• LESETEXT

25. Oktober 2018

Rezension [Hörbuch]: Die Schwestern von Mitford Manor - Unter Verdacht" von Jessica Fellowes



Titel: Die Schwestern von Mitford Manor - Unter Verdacht
Autor: Jessica Fellows
Sprecher: Juliane Köhler
Verlag: Der Hörverlag
Preis: 12,95€
Seiten: 496
Dauer: 10h 49m


Ich suchte nach einem spannenden Hörbuch für eine sehr lange Autofahrt. Beim Stöbern fiel mir dann „Die Schwestern von Mitford Manor – Unter Verdacht“ ins Auge. Das Cover ist wunderschön und suggeriert sofort den Charme der 20er Jahre. Und dann steht im Klappentext auch noch etwas von einem Mord, kleinen Detektivtätigkeiten und vielen Geheimnissen. Das Ganze auch noch mit einem Hauch Historischem durch die Verortung zwischen den Weltkriegen. Nach dem überzeugenden Klappentext fiel die Wahl sofort auf das Hörbuch. Der Anfang ist tatsächlich auch noch sehr gut gelungen und auch das Finale ist spannend. Doch dazwischen gibt es immer wieder Längen und Nebenschauorte. Die Spannung ist nicht konstant, aber das Hörbuch hat dennoch seinen Charme!

• DATENSÄTZE
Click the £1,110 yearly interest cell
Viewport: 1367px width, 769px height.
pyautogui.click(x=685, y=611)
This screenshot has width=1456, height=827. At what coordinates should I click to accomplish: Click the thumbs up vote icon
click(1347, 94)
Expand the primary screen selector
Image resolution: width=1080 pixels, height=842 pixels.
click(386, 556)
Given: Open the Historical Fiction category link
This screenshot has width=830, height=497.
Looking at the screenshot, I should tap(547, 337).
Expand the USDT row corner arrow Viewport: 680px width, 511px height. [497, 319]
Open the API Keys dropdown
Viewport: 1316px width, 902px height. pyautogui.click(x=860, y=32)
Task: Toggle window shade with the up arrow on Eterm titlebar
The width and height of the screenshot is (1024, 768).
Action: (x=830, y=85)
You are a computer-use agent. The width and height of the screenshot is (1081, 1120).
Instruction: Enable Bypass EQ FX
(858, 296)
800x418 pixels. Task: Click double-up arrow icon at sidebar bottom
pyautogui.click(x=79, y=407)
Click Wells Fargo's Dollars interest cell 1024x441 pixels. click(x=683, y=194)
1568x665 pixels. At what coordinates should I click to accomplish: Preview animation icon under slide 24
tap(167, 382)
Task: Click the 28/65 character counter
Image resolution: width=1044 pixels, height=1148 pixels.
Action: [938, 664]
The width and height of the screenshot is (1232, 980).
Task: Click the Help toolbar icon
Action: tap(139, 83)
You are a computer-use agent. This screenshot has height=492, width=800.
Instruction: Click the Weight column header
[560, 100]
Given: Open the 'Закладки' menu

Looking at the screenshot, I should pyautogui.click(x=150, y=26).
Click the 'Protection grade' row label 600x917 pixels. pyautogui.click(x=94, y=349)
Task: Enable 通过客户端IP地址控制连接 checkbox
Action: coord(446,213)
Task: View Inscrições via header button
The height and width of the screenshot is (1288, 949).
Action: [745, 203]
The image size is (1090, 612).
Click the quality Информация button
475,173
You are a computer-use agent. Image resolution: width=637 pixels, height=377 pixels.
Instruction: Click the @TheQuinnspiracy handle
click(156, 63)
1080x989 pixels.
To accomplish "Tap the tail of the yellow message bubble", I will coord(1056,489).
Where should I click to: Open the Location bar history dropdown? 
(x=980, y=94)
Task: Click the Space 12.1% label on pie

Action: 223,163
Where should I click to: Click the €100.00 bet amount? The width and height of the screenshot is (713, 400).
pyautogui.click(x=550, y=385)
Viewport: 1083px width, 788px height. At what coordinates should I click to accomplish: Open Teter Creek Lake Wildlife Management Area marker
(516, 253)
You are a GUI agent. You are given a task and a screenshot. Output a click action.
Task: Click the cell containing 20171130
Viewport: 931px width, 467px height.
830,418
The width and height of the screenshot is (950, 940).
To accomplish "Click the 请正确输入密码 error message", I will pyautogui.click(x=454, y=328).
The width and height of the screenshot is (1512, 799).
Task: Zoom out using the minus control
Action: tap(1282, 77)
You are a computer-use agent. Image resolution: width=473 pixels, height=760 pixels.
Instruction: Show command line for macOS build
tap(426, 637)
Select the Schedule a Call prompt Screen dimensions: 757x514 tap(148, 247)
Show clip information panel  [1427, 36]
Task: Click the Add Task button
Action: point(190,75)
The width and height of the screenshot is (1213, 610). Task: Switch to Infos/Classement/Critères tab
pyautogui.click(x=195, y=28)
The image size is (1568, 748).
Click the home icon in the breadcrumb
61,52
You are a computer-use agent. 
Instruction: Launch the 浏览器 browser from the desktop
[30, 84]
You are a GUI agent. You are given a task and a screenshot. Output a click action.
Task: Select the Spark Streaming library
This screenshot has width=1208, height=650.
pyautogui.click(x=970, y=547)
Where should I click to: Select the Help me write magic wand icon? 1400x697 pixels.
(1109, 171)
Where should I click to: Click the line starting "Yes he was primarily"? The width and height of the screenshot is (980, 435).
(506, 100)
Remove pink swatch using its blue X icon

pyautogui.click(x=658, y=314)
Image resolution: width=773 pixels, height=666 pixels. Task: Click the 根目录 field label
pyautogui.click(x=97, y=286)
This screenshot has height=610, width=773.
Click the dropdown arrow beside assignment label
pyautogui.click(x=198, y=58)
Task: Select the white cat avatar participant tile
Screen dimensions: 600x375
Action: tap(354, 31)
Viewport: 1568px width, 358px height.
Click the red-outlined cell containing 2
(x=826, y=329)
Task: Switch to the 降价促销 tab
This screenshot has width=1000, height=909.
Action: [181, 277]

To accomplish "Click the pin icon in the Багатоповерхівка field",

• AUFGABE A
Schreiben Sie aus der Rezension den Abschnitt wortgetreu ab, der mit den Worten „Ich suchte nach“ beginnt und mit „dennoch seinen Charme!“ endet.
• AUFGABE B
Wer ist laut der Rezension die Sprecherin des Hörbuchs?

• LÖSUNG A
Ich suchte nach einem spannenden Hörbuch für eine sehr lange Autofahrt. Beim Stöbern fiel mir dann „Die Schwestern von Mitford Manor – Unter Verdacht“ ins Auge. Das Cover ist wunderschön und suggeriert sofort den Charme der 20er Jahre. Und dann steht im Klappentext auch noch etwas von einem Mord, kleinen Detektivtätigkeiten und vielen Geheimnissen. Das Ganze auch noch mit einem Hauch Historischem durch die Verortung zwischen den Weltkriegen. Nach dem überzeugenden Klappentext fiel die Wahl sofort auf das Hörbuch. Der Anfang ist tatsächlich auch noch sehr gut gelungen und auch das Finale ist spannend. Doch dazwischen gibt es immer wieder Längen und Nebenschauorte. Die Spannung ist nicht konstant, aber das Hörbuch hat dennoch seinen Charme!

• LÖSUNG B
Juliane Köhler